A Practical Guide to Chaos Engineering

Listen on the go!

Modern systems are built on a large scale and operated in a distributed manner. With scale comes complexity, and there are so many ways these large-scale distributed systems can fail. Modern systems built on cloud technologies and microservices architecture have a lot of dependencies on the internet, infrastructure, and services that you do not have control over. Cloud infrastructure can fail for many reasons.

Power Outages

Unexpected surge in user traffic

Natural Disasters

Cyber-attacks like DDoS

Hardware Complications

Exhausted Resource

(low memory, high CPU, low bandwidth etc)

We cannot control or avoid failures in distributed systems. But we can control the impact radius of the failure and optimize the time to recover and restore the systems. This can be achieved only by exercising as many failures as we can in the test lab, thus achieving confidence in the system’s resilience.

Why Chaos Engineering?

Chaos Engineering is the discipline of experimenting with distributed systems to build confidence in the system’s capability to withstand turbulent conditions in production. Chaos Testing is the deliberate injection of faults or failures into your infrastructure in a controlled manner, to test the system’s ability to respond during a failure. This is an effective method to practice, prepare, and prevent or minimize downtime and outages before they occur.

Chaos testing is one of the effective ways to validate a system’s resilience by running failure experiments or fault injections.

What is an Experiment?

An experiment is a planned fault injection in a controlled manner. Experiments vary based on the architecture of the systems under test. However, in a distributed system and microservices architecture deployed on the cloud, below are the most common fault injections that must be exercised.
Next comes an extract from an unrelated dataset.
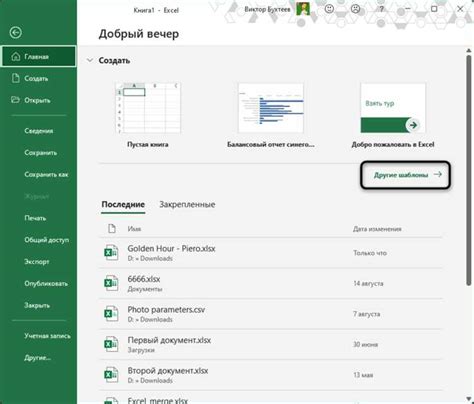Click the back arrow circle icon
This screenshot has width=474, height=404.
point(16,33)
Shutdown the compute engines randomly in an availability zone (or data centre)
Outage of an entire region or availability zone.
Resource exhaustion: High CPU, Low Memory, Heavy Disk Usage
Data Service Failure – Partially deleting a stream of records/messages across multiple instances to recreate a database-dependent issue.
Network – Inject latency between services for a select percentage of traffic over a predetermined period.
Code insertion: Adding instructions to the target program and allowing fault injection to occur prior to certain instructions.
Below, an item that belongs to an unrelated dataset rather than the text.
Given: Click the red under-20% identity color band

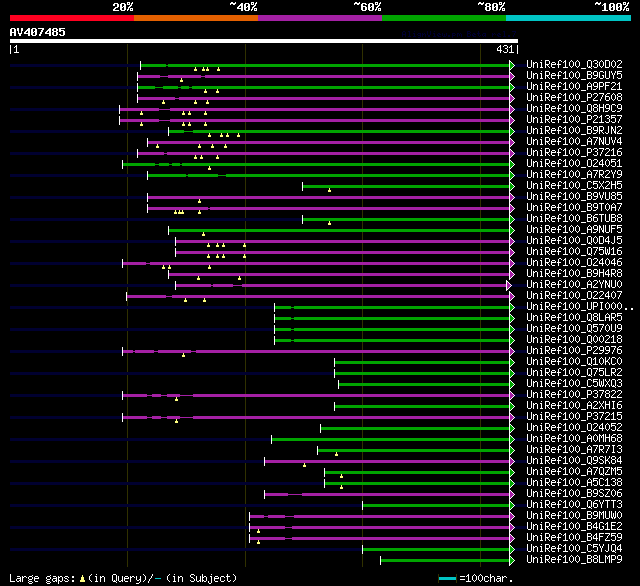Looking at the screenshot, I should coord(72,18).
Principles of Chaos Testing

Define system’s normal behaviour: The steady state can be defined as some measurable output like overall throughput, error rates, or the latency of a system that indicates normal behaviour. The system’s normal behaviour is believed to be acceptable behaviour and unexpected behaviour. The normal state of the system should be considered the steady state.
Hypothesize about the steady state: Hypothesis defined here will be believed to be the expected output of the experiment. The hypothesis of the experiments should be in line with the objective of Chaos engineering: “the events injected into the system will not result in a change from the steady state of the target system.”
Design & Run experiments: Identify all the possible failure scenarios in the infrastructure, design failure experiments and run them in a controlled manner and ensure there is a back out plan for every failure experiment. In case, a back-out plan is unknown, identify the path to systems recovery and record the procedures during the recovery.
Analyse Test Results: Verify if the hypothesis was correct or if there was a change to the system’s expected steady state behaviour. Identity, whether there was any impact to the service continuity, user experience and was the service resilient to the failures injected.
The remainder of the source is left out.